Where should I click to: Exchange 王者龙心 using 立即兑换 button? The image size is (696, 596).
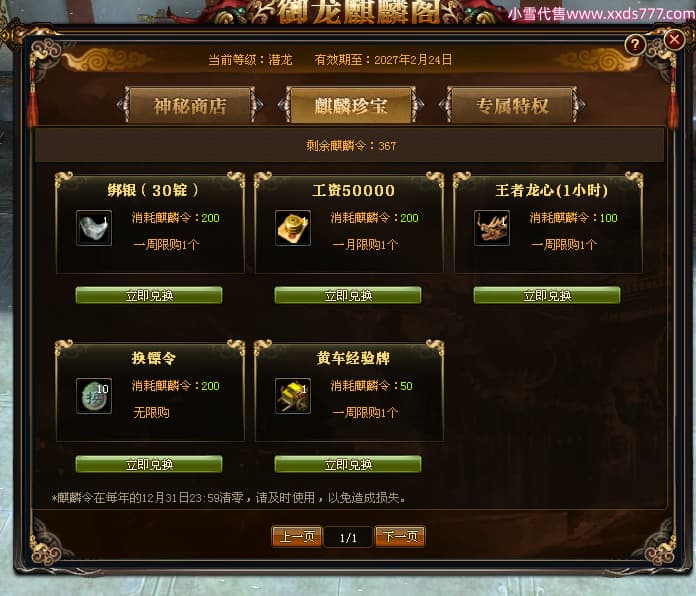coord(546,295)
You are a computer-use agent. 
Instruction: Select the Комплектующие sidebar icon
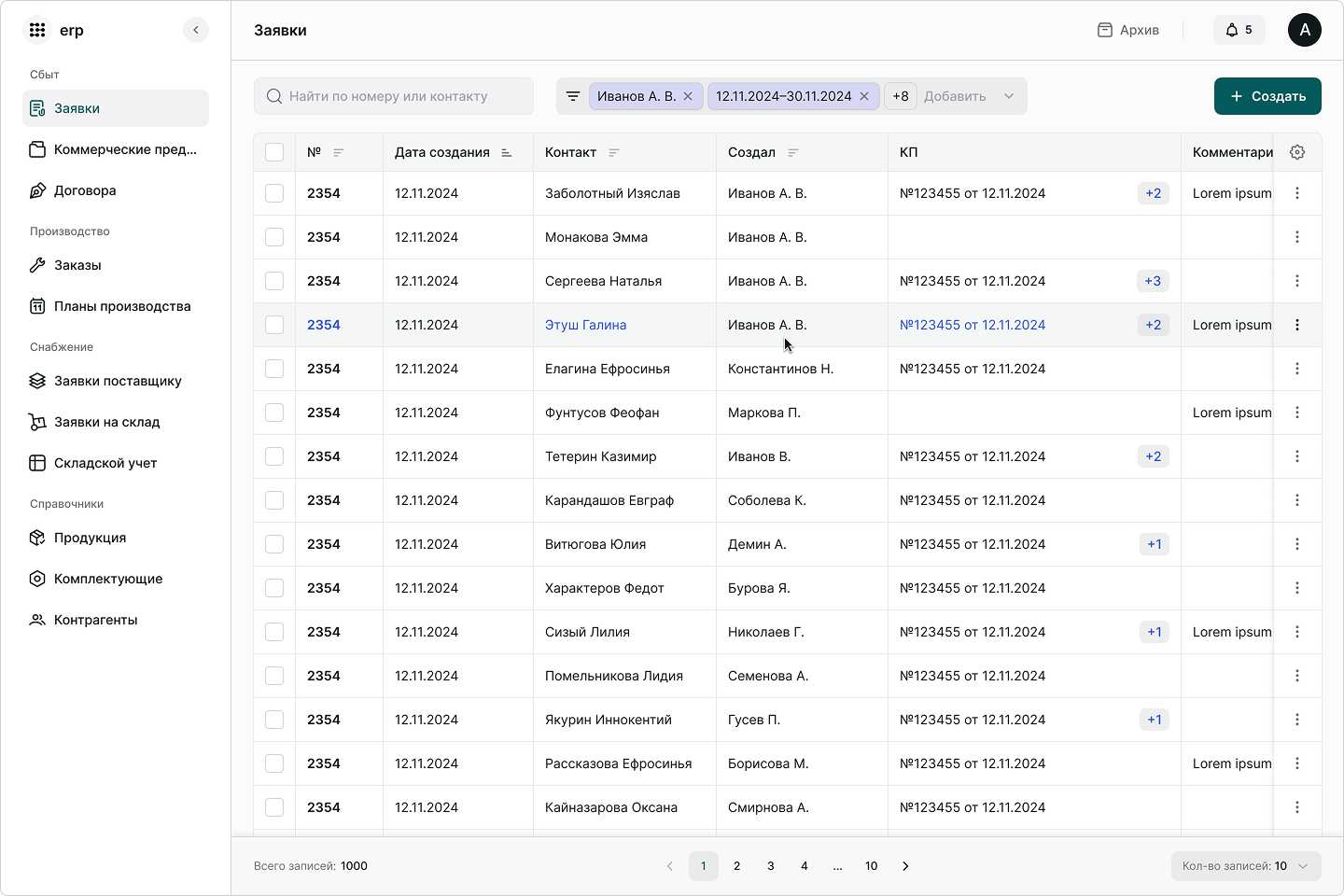(37, 579)
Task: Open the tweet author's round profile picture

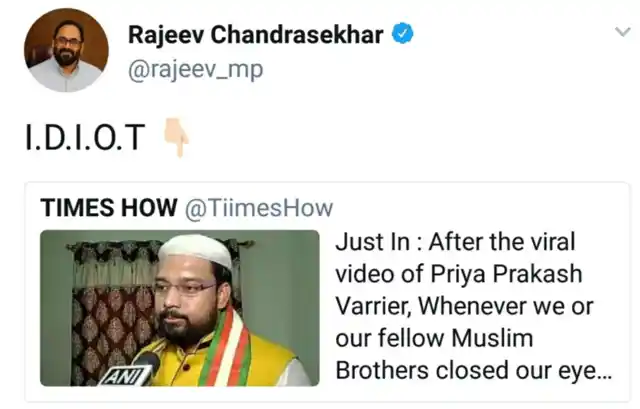Action: pyautogui.click(x=67, y=50)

++++++++

| Work request |
What is wanted is a word-for-word restatement of the entries, without their images.

| Answer box |
Where should I click to: Exchange 王者龙心 using 立即兑换 button? The image size is (696, 596).
coord(546,295)
You are a computer-use agent. 
Instruction: Select the Комплектующие sidebar icon
(37, 579)
Task: Open the tweet author's round profile picture

Action: pyautogui.click(x=67, y=50)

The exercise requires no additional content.